In December, Macy's Bridgewater, N.J., department store will conclude a six-month pilot project in its children's department using signs made of SmartPaper. It's a new electronic paper made by Palo Alto, Calif.-based Gyricon Media Inc., and it allows Macy's to update displays in real time using wireless technology. The retailer is considering a rollout of the 11-by-14-inch SmartPaper signs in its other stores.
- In the 1970s, physicist Nick Sheridon, working at the Xerox Palo Alto Research Center, invented an electronic paper made up of electrically charged beads. Nearly 30 years later, Xerox spun off Gyricon Media Inc., which developed Sheridon's ideas to produce SmartPaper.

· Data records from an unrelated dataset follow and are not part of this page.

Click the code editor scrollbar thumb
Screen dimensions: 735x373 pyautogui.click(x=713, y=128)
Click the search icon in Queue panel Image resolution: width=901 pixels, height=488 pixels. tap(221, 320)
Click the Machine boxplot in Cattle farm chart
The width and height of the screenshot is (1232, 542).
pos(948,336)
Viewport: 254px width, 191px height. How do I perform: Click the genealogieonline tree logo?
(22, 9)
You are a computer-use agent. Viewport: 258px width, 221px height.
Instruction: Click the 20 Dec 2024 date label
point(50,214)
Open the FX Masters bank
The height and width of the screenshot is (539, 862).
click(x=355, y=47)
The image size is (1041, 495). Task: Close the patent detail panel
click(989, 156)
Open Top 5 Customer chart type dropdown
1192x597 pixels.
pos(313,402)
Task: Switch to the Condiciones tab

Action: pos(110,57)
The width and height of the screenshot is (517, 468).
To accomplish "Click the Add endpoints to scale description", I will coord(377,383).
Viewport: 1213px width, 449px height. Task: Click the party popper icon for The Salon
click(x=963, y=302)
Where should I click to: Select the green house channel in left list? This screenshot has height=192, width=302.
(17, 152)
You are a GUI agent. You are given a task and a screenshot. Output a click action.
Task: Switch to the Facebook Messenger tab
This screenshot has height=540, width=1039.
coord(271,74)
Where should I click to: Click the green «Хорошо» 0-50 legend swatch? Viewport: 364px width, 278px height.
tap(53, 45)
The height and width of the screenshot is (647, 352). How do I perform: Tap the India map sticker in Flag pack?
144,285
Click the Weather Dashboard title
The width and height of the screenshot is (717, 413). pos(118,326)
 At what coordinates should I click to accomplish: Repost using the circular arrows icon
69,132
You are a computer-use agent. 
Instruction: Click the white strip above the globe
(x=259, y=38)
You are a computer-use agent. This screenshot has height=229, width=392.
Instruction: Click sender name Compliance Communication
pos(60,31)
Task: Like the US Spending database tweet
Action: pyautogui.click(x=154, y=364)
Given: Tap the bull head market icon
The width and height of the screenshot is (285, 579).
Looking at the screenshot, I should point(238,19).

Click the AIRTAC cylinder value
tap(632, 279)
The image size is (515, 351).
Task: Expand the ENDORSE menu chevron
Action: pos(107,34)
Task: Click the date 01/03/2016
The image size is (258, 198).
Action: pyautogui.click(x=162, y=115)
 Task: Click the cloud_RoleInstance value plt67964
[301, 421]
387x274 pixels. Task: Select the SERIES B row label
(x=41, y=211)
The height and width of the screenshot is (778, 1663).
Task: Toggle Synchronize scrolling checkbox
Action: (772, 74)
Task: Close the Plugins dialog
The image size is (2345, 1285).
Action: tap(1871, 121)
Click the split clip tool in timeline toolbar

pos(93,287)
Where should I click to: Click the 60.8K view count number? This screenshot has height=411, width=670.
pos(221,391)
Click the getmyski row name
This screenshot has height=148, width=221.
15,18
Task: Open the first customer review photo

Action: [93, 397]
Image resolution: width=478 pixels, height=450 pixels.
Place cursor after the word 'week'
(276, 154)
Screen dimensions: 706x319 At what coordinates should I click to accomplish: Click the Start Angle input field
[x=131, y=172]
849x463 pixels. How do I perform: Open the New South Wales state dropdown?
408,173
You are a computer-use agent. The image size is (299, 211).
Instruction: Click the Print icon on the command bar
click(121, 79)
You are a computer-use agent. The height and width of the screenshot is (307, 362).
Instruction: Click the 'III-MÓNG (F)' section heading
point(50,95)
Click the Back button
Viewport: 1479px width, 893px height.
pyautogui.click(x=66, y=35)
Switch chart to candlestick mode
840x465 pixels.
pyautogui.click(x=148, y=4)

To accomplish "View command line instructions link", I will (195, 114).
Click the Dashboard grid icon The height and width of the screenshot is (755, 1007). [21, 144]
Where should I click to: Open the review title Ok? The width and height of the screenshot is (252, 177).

- Although produced in a roll, like real paper, the SmartPaper used at Macy's is actually two sheets of thin plastic with millions of solid, two-toned polyethylene beads in between.
- Each bead, smaller than a grain of sand, is tinted half-black and half white, and embedded in tiny cavities in a sheet of rubber surrounded by a liquid. The pigment on the white half is titanium dioxide. The black half uses carbon or other commercial black pigments. Each bead is electrically charged, and can rotate or gyrate -- hence the name Gyricon -- when an external electric field is applied.
- Depending on the charge, the balls flip black or white to form pixel-like segments that can be used to create text and images. Once the beads rotate, they'll stay that way until they are zapped again.
- Macy's staff key in price points, which are beamed to a miniature receiver inside each sign's one-inch base by remote control. A transmitter shoots back a message confirming the commands have been carried out, as the store's SmartPaper screens display the up-to-date prices.
- Macy's owners, Federated Department Stores Inc., now spend $250,000 a month changing printed signs across the U.S. Each e-paper sign, by contrast, costs roughly $100 (U.S.) -- the cost of installation, maintenance and support is yet to be determined.